Scaling Keyword Research to Find Content Gaps

by Barbara Coelho | July 03, 2020 | 0 Comments

A recent report published by Moz’s Peter Meyers asked the telling question, “How Low Can #1 Go?” 

Organic blue links have continued to be pushed further and further down the SERP. In the article above, a search for “lollipops” displayed the following result. 

Looks like bad news for SEOs. 

But let’s look at the glass half full rather than half empty.

Danny Sullivan from Google challenges this assumption that the ten blue links are the organic listings. In reality, the features replacing them are also organic listings.

Out with the old and in with the new

When we look back to 2013, keyword research relied on three main steps—researching keywords/topics, building content-rich web pages to match them, and tracking their rankings. 

Fast forward to 2020, keyword research has taken a complete 180. According to Moz, a SERP feature can be defined as, “any result on a Google Search Engine Results Page (SERP) that is not a traditional organic result.”
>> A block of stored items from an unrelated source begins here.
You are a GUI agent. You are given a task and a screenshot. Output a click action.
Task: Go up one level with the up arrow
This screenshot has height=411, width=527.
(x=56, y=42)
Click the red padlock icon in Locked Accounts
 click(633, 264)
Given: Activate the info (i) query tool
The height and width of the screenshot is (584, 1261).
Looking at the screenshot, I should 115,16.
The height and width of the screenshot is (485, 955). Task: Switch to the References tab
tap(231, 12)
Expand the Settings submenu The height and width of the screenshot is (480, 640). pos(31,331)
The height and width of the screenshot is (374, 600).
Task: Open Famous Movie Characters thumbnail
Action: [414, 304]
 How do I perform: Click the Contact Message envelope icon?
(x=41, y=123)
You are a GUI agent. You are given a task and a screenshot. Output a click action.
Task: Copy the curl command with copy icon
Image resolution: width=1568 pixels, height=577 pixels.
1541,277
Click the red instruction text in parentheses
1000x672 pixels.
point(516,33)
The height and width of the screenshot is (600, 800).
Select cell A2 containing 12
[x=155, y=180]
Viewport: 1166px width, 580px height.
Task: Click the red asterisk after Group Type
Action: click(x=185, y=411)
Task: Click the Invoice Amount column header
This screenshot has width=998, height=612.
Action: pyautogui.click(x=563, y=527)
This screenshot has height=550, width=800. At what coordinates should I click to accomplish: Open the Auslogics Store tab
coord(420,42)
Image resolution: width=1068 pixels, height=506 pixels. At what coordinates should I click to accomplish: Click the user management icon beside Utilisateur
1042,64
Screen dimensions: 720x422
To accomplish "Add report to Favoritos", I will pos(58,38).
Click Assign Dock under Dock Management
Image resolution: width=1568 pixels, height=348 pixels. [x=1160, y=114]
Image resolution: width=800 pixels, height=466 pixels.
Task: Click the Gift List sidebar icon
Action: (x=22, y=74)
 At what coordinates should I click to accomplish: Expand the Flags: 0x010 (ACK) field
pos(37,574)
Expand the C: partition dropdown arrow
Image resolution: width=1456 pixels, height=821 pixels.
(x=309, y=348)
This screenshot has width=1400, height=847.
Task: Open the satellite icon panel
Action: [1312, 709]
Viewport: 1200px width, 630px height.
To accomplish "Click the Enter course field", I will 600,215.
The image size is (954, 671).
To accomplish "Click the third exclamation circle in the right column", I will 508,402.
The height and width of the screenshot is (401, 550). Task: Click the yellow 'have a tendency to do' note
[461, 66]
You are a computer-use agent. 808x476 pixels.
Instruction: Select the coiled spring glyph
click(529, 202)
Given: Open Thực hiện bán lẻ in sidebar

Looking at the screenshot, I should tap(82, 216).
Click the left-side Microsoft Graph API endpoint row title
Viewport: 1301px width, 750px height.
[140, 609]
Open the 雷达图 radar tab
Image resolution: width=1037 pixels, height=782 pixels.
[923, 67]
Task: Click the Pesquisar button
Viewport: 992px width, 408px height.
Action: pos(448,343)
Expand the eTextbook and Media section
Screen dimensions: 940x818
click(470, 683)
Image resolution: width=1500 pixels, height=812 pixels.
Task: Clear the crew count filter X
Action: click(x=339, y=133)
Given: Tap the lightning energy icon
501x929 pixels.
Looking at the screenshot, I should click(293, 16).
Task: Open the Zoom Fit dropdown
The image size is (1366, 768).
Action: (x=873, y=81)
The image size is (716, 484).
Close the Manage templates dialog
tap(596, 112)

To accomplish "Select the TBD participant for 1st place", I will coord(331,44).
Users’ expectations from Google have changed over time and Google has, in turn, adapted to them through the implementation of these features. For SEOs, the focus should no longer be on how to become the first blue link, but instead on the features that are replacing them. 

We’ll use this opportunity as our backbone to scale keyword research to find content gaps.

Here’s what you’ll learn

  • Content formats 101
  • Mapping content formats to SERP features
  • Using SERP features to research content format gaps
  • Automating the process with Python

Content formats

Different sites use different types of templates such as articles, forum posts, product pages, tools/calculators, directory listings, etc. These templates serve a specific content need of a user.

  • Publisher: articles, archives
  • E-commerce: product pages

Among these templates, you can find a variety of content formats such as videos, images, lists, tables, answers, reviews, etc. These more granular forms of content serve as a presentation vehicle for the information.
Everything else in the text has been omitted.